As the current results suggest that Mre11 complex mutations act in a haploinsufficient manner, it raises the question about the importance of inactivation of these genes also in sporadic cancer cases. The first suggestion of reduced dosage of RAD50 at the somatic level already comes from acute myeloid leukemia (AML), since a strong correlation between AML and chromosomal aberrations involving the RAD50 containing 5q23-q31 chromosomal region has been observed (31). However, no direct implication of RAD50 defects in AML has yet emerged. Nevertheless, it is rather interesting that the currently identified RAD50 IVS3-1G>A positive family also shows one case of leukemia.
In conclusion, current results support the contribution of RAD50 687delT, RAD50 IVS3-1G>A and NBS1 Leu150Phe in hereditary susceptibility to breast cancer, and probably also other cancers. In particular, RAD50 687delT seems to be a relatively common low-penetrance breast cancer susceptibility allele in Northern Finland, and the risk associated with it is apparent in women unselected for family history. The elevated spontaneous chromosomal instability in peripheral blood lymphocytes of heterozygous mutation carriers suggests an effect for RAD50 and NBS1 haploinsufficiency on genomic integrity and predisposition to cancer.
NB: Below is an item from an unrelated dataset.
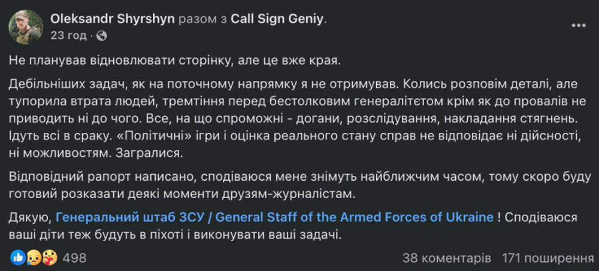Click the word Дякую before the tagged page
Screen dimensions: 599x271
pos(29,218)
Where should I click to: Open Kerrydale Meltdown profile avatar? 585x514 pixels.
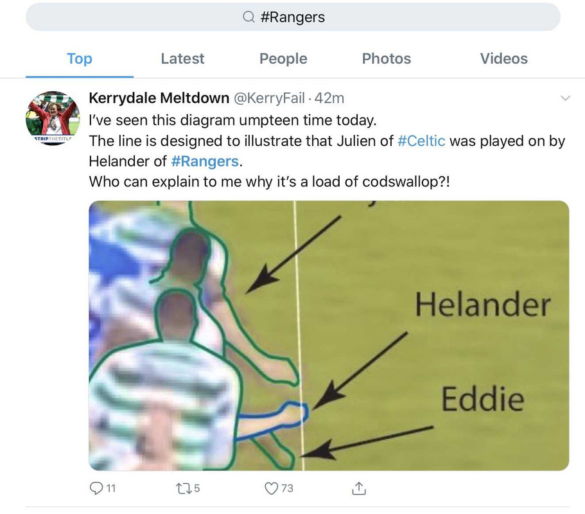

We thank Drs Elina Nieminen, Mervi Grip, Jaakko Ignatius, Ylermi Soini, Bjarni A Agnarsson, Gudrun Johannesdottir, Oskar Johannsson and research nurse Kari Mononen for their contribution, and the staff of the Laboratory of Clinical Genetics and Hospital Geneticist Hannaleena Kokkonen for valuable help in chromosomal analysis. The expertise of Dr Mirja Heikkinen in several clinical issues is highly appreciated. We thank the Finnish Cultural Foundation, Maud Kuistila Memorial Foundation, Cancer Foundation of Northern Finland, University of Oulu, Academy of Finland, Nordic Cancer Union and Oulu University Hospital for providing the means for the current investigation.
Conflict of Interest Statement: None declared.